Estuvo en coma nueve de ellos. Cuando despertó no podía mover las piernas. “¿Y ahora cómo voy a trabajar?”, se preguntaba. Semanas de rehabilitación y mucha fuerza de voluntad hicieron que las piernas le funcionaran nuevamente.
Desde entonces se dedicó a ayudar a sus padres en el kiosko que tenía en la playa Punta Roquitas, Miraflores. Con sus nueve hermanos recorría desde muy temprano los parques de Barranco y Chorrillos y finalmente bajaba a las playas de la Costa Verde.
Durante el verano el negocio era estable, pero en invierno las ventas caían mucho, con las justas llegaban a los diez soles diarios.
Gilberto necesitaba trabajar en algo más para ayudar a mantener a los once integrantes de su familia.
Salvado de las aguas
Tenía diecisiete años y casi no sabía nadar, pero el calor que sentía mientras pedaleaba su carrito de helados era insoportable. Así que Gilberto se metió al agua para refrescarse. El mar estaba bravo, y de pronto vino una ola que lo jaló hacia adentro. Estuvo a punto de ahogarse pero un tablista lo rescató. Así creció "El Gordo", como lo conocen todos sus amigos, entre accidentes y muchos kilómetros de playa recorridos, montado en su carretilla de D’Onofrio.
..............................
| SOLICITUD ESCRITA |
Por favor, repite palabra por palabra el pasaje del texto extraído que empieza en "Desde entonces se" y termina en "la Costa Verde.".

| REGISTROS DE DATOS |
..............................
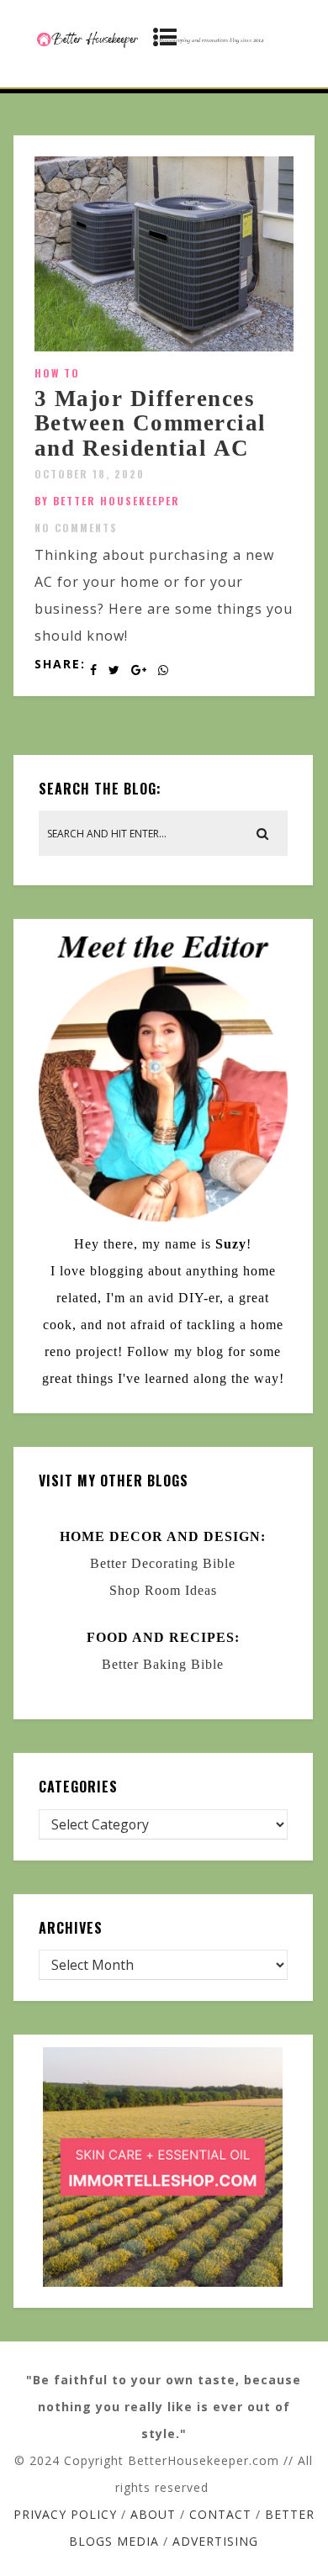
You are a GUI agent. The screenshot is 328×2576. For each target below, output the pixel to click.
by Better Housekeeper (107, 501)
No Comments (76, 527)
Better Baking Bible (163, 1664)
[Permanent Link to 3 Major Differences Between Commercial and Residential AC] (164, 346)
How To (57, 373)
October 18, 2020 (89, 474)
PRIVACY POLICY (65, 2514)
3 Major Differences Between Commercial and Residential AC (150, 423)
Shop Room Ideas (163, 1590)
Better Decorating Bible (162, 1563)
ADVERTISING (215, 2541)
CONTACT (220, 2514)
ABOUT (153, 2514)
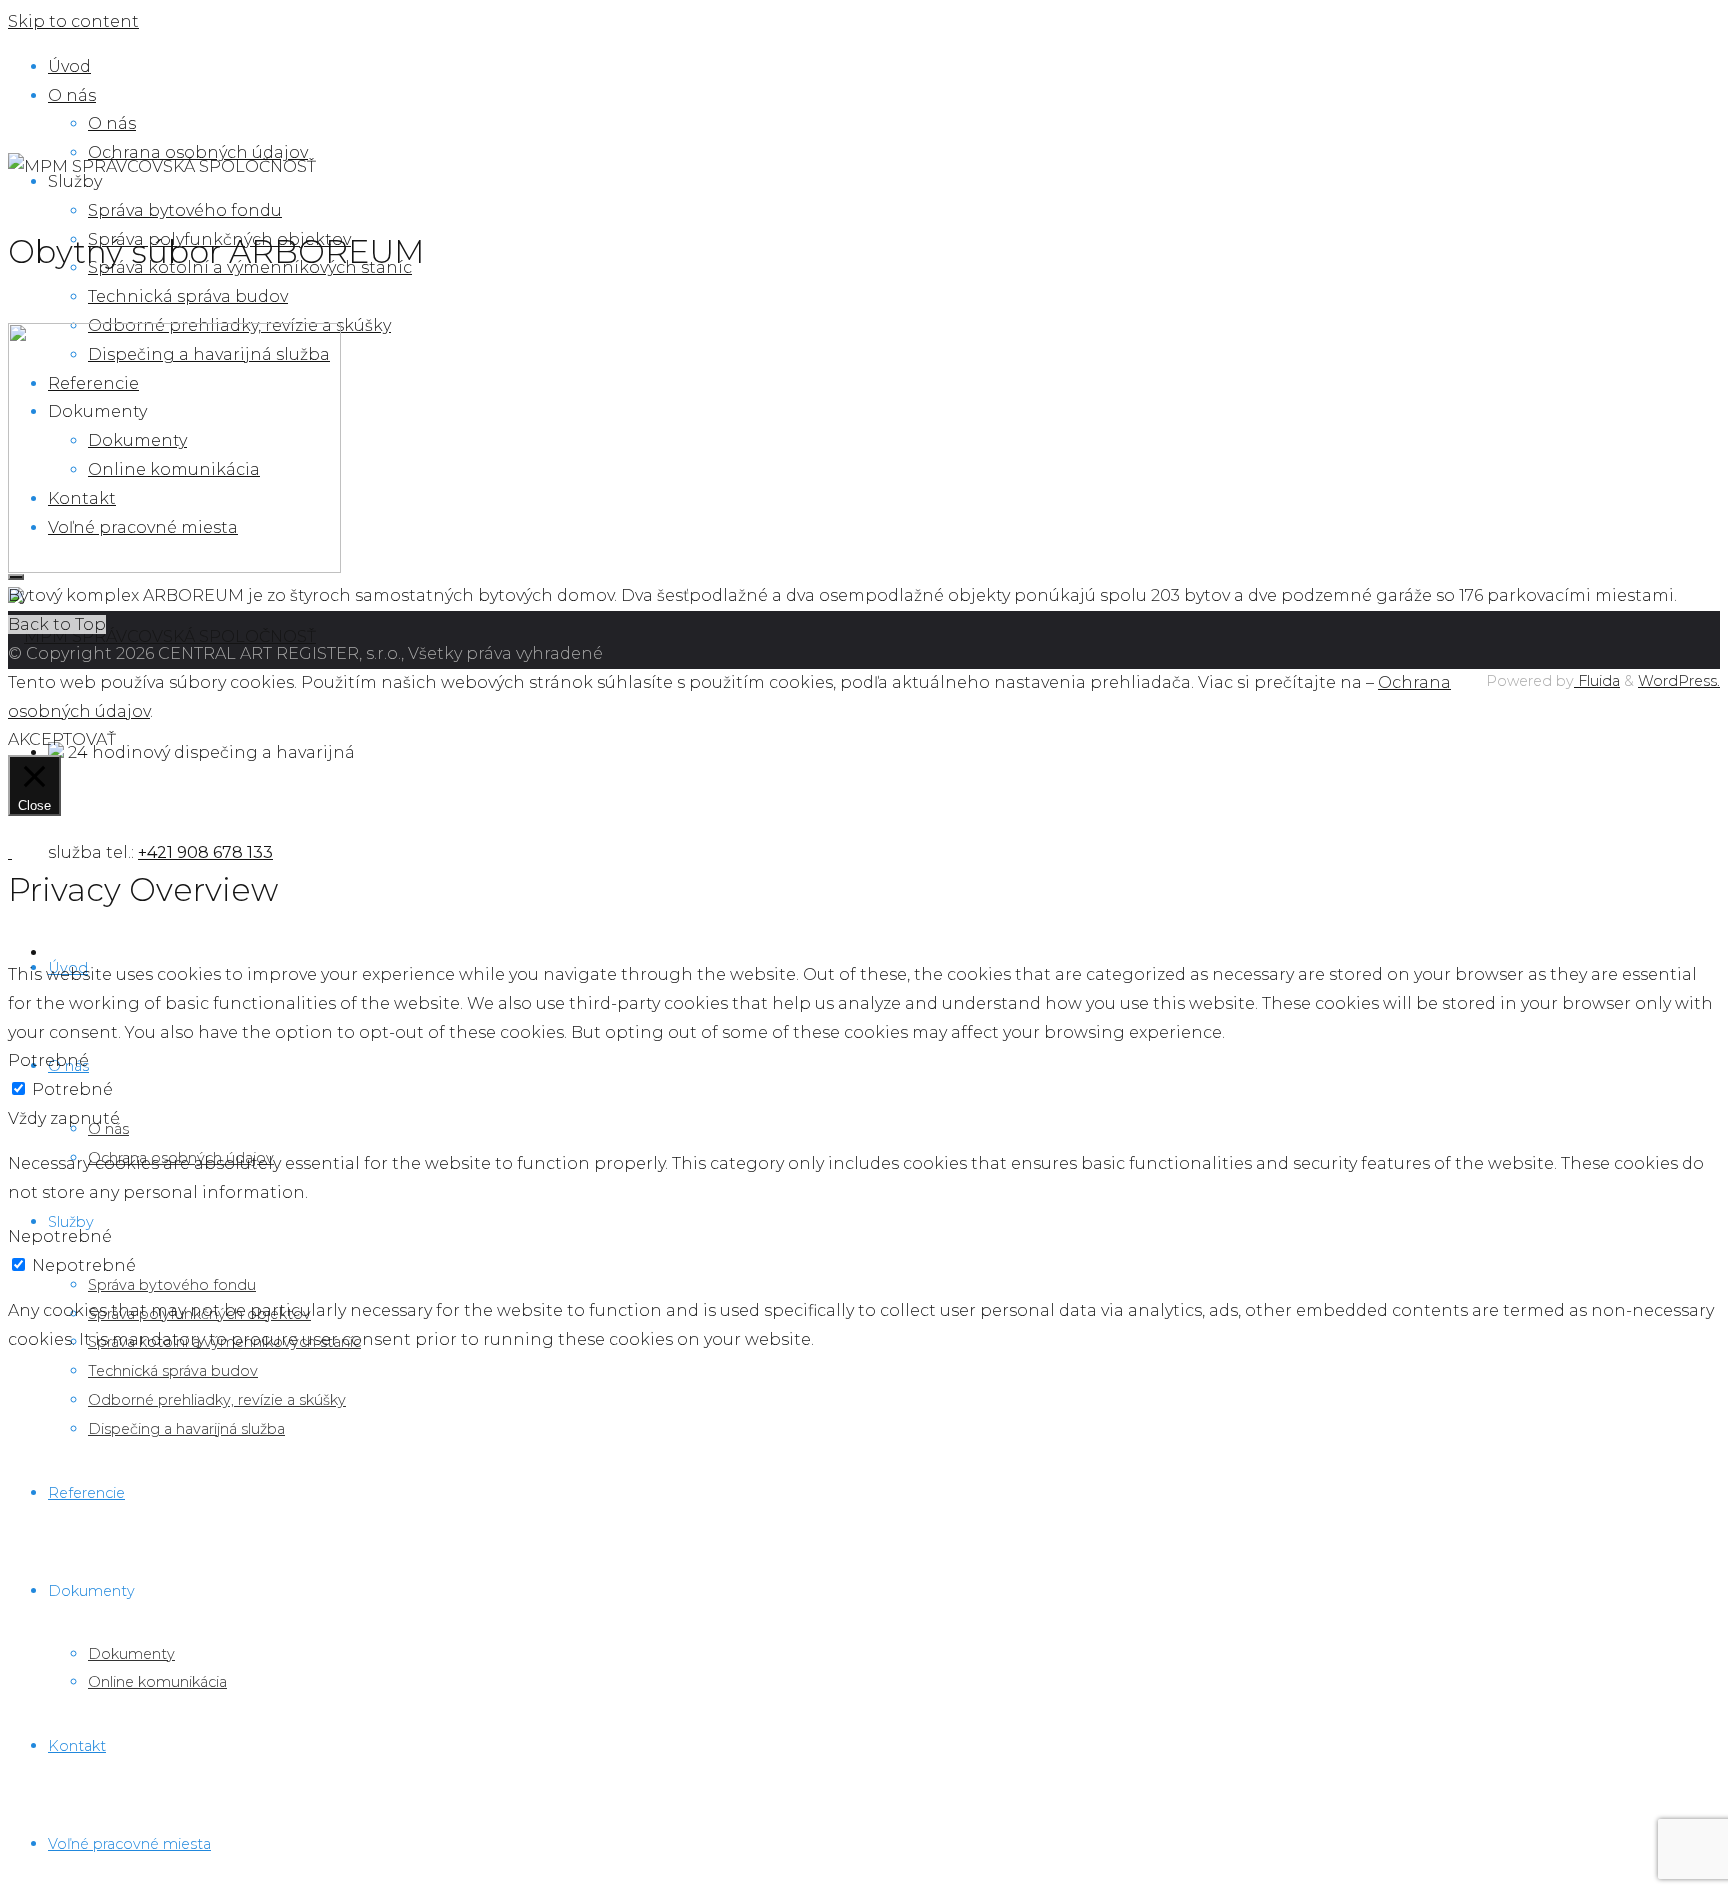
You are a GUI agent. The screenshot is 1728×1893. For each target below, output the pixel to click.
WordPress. (1679, 681)
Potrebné (72, 1089)
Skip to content (73, 21)
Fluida (1597, 681)
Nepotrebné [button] (60, 1236)
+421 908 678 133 (205, 852)
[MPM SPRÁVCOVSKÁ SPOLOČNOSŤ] (162, 636)
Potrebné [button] (48, 1060)
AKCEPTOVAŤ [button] (62, 739)
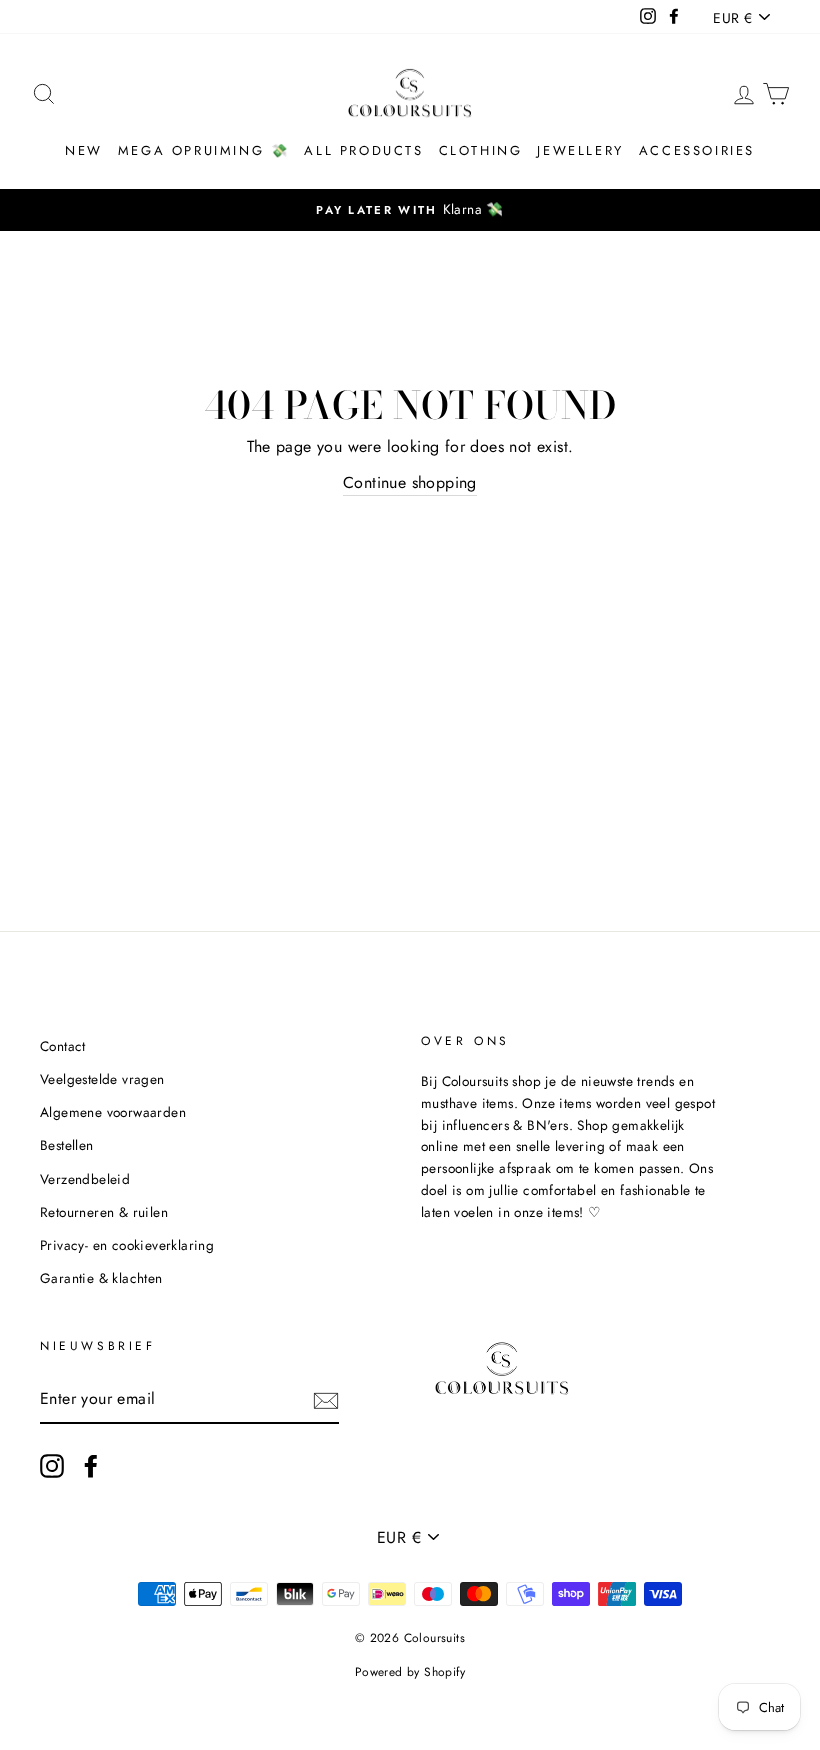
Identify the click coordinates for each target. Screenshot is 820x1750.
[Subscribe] (326, 1400)
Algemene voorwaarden (113, 1112)
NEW (84, 150)
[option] (410, 210)
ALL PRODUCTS (363, 150)
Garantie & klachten (101, 1278)
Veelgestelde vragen (102, 1079)
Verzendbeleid (85, 1179)
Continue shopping (410, 482)
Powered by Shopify (410, 1672)
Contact (63, 1046)
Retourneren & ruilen (104, 1212)
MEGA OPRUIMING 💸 (204, 150)
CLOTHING (481, 150)
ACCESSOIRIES (697, 150)
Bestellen (67, 1145)
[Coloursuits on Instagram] (52, 1466)
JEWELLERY (580, 150)
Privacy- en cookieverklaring (127, 1245)
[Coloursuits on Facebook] (91, 1466)
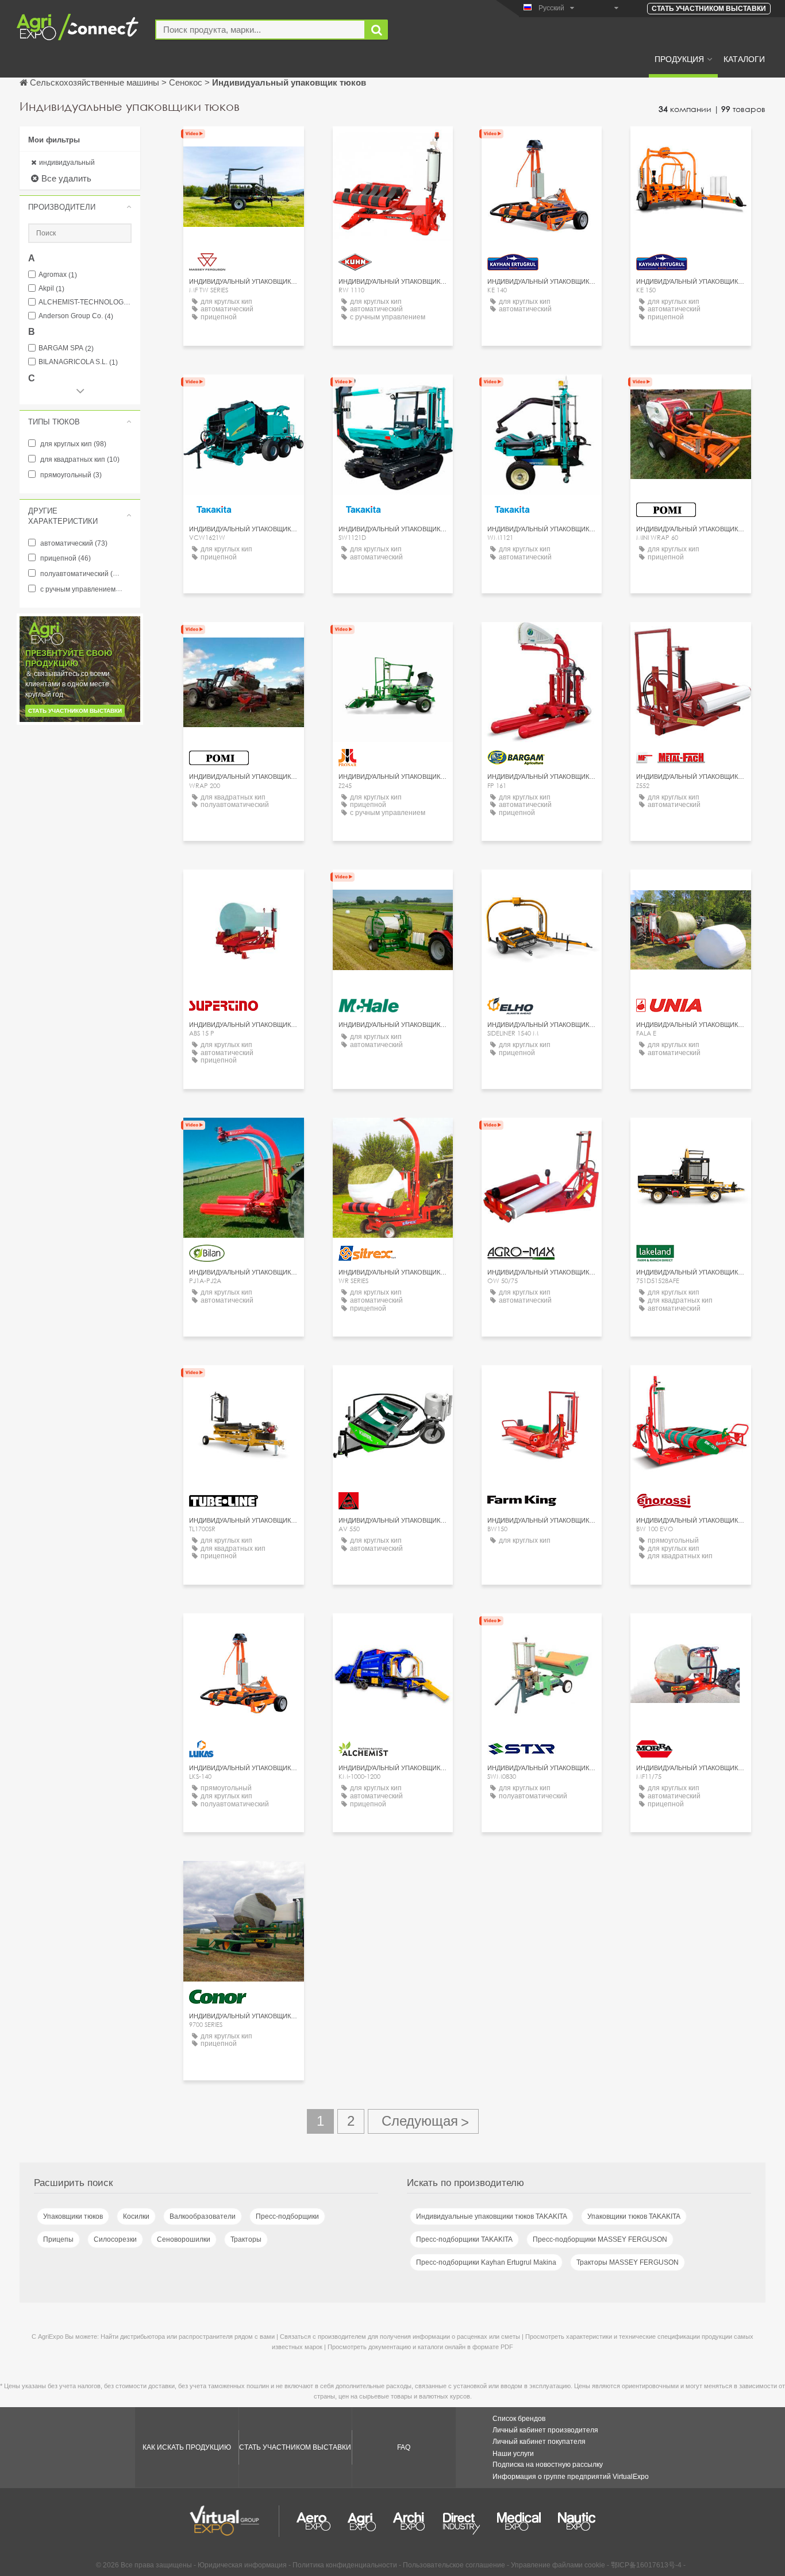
..............................
| RESULTADO OBTENIDO |
Desde entonces se dedicó a ayudar a sus padres en el kiosko que tenía en la playa Punta Roquitas, Miraflores. Con sus nueve hermanos recorría desde muy temprano los parques de Barranco y Chorrillos y finalmente bajaba a las playas de la Costa Verde.